Clarke is the only one with some medical training as she was a trainee doctor before she was Confined, so she spends the first few hours trying to treat those who were injured when the dropship came down but she soon realises that all their medical supplies are missing (presumably lost among the debris from the ship). The other kids busy themselves but putting up tents and gathering scattered supplies. They discover that they have only been given a few weeks’ worth of rations and Bellamy decides that he will need to go out and hunt at some point.
I quite like how, as a reader, we get to view the story through the eyes of these four very interesting individuals. While they had all (apart from Bellamy) been Confined, their back stories are very different, so they all have very different perspectives on life. However I'm not sure it needed three perspectives from the ground and it made the story feel a little jumpy when transitioning from chapter to chapter.
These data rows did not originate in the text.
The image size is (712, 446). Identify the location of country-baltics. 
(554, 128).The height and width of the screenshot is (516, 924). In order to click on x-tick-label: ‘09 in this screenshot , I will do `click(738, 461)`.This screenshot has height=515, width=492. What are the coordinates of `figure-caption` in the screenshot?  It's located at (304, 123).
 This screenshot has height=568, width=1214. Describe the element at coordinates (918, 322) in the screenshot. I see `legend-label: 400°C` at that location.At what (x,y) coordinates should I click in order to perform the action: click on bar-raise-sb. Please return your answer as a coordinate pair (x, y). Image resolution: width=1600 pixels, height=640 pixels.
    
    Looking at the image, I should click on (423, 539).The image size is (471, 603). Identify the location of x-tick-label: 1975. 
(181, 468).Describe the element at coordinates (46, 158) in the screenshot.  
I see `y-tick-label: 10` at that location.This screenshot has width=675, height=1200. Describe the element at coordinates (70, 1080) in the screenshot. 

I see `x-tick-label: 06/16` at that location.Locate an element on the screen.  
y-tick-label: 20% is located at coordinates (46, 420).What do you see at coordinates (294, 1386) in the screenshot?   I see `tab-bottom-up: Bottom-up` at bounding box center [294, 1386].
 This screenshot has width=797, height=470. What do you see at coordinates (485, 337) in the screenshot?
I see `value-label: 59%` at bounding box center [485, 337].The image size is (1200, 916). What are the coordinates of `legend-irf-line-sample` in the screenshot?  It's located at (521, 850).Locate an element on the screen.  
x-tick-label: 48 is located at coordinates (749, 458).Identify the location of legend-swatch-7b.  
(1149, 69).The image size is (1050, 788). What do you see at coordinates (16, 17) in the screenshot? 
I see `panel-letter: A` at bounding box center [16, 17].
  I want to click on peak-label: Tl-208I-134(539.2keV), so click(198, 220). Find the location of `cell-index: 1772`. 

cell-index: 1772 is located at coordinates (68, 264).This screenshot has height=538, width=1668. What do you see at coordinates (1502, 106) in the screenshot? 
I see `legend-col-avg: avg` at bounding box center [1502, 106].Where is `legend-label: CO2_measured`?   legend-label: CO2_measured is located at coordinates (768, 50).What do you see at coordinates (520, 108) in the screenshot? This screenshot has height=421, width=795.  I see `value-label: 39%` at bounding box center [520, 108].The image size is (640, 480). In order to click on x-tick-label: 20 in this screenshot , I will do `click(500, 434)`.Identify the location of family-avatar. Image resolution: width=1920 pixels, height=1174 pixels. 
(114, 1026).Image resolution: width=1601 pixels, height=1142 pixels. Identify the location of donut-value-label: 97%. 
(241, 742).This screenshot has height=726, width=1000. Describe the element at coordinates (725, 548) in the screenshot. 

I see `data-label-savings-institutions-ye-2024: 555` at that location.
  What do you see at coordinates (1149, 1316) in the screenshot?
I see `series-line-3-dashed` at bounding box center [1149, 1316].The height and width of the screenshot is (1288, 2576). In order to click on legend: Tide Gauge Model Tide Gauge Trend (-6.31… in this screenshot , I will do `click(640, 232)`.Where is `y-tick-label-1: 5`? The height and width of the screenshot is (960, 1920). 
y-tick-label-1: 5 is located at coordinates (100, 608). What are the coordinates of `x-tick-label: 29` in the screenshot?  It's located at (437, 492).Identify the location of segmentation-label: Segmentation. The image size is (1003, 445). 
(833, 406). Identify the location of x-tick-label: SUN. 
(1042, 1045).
I love how the flashbacks were inserted into some of the chapters. It was great to see little snippets of these characters backgrounds and it really helped me as a reader to build up a good picture of the characters’ lives. Clarke is a very strong female lead and through her flashbacks we find out about how she came to be so tough at such a young age. She is a natural leader and I think the fact that she is the only one with medical training means that the others trusted her easily once they were alone on the ground. Bellamy is also a very strong character, but it is clear from the outset that he is only interested in protecting himself and Octavia. I think the bond between them, as the only siblings left in the world, comes across really well in the writing.
I adore the concept of this novel and the writing is brilliant. I thought it maybe could have done with a bit more action, but overall a great first book in what I'm sure is going to be an amazing series.